EXTRACTED INFORMATION:

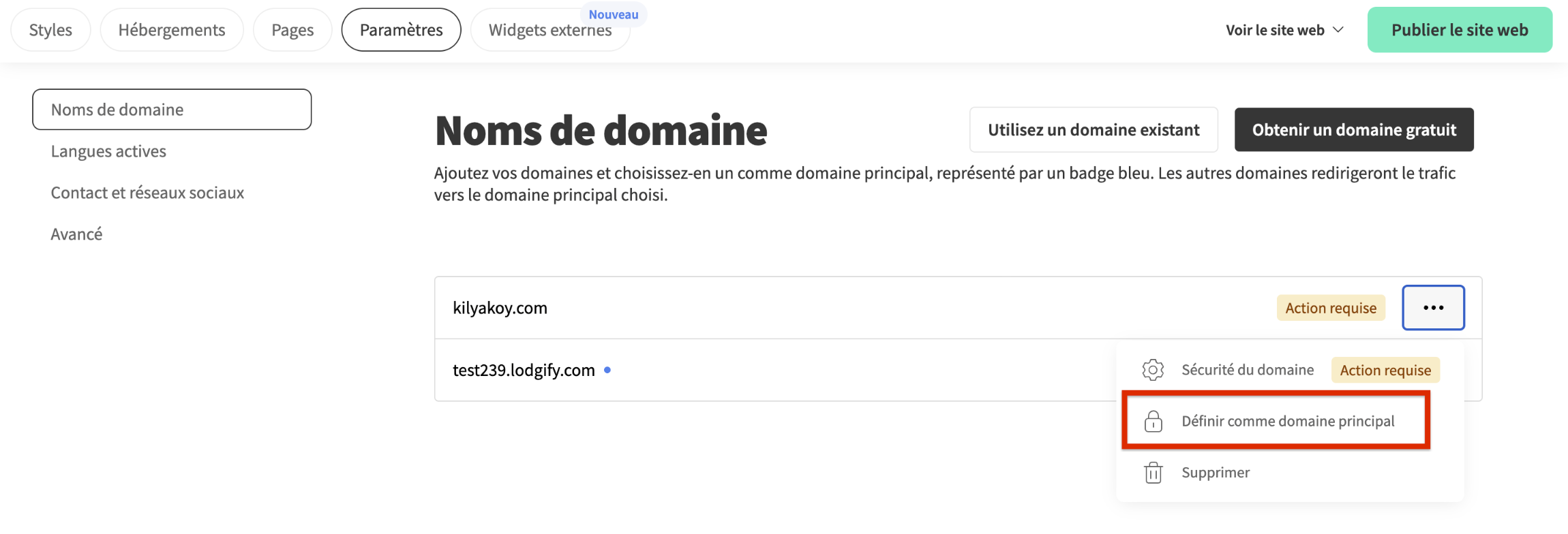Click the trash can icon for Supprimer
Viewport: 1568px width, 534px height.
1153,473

--

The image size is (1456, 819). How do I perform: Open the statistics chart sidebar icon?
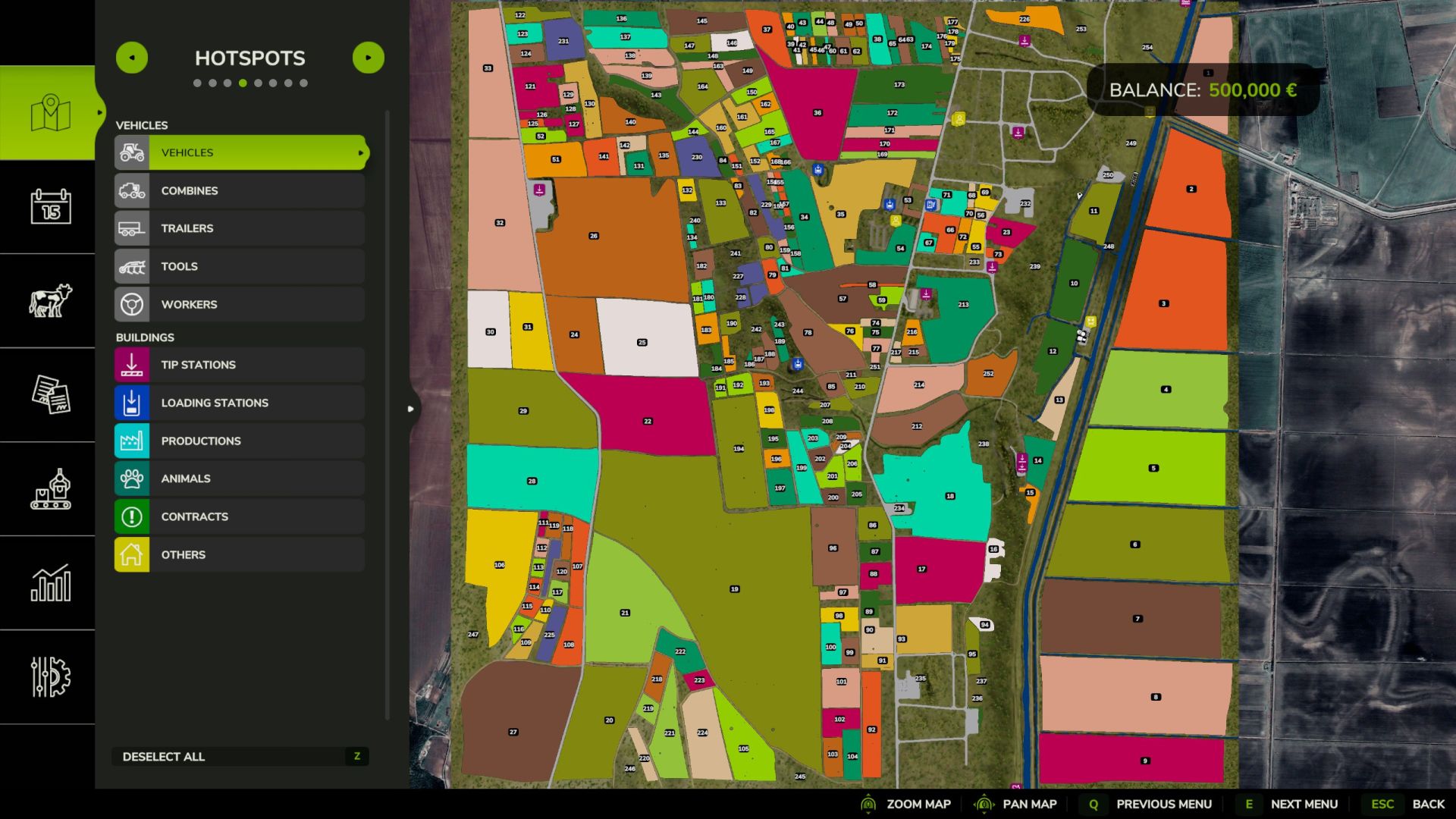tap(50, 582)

INSTRUCTIONS FOR THE TASK:
Swap "statistics" for "analytics" in the lines between the one holding "The image size" and the one holding "tap(50, 582)", inclusive, and give back only those lines with everything else unchanged and the pictures left out.

FULL RESPONSE:
The image size is (1456, 819). How do I perform: Open the analytics chart sidebar icon?
tap(50, 582)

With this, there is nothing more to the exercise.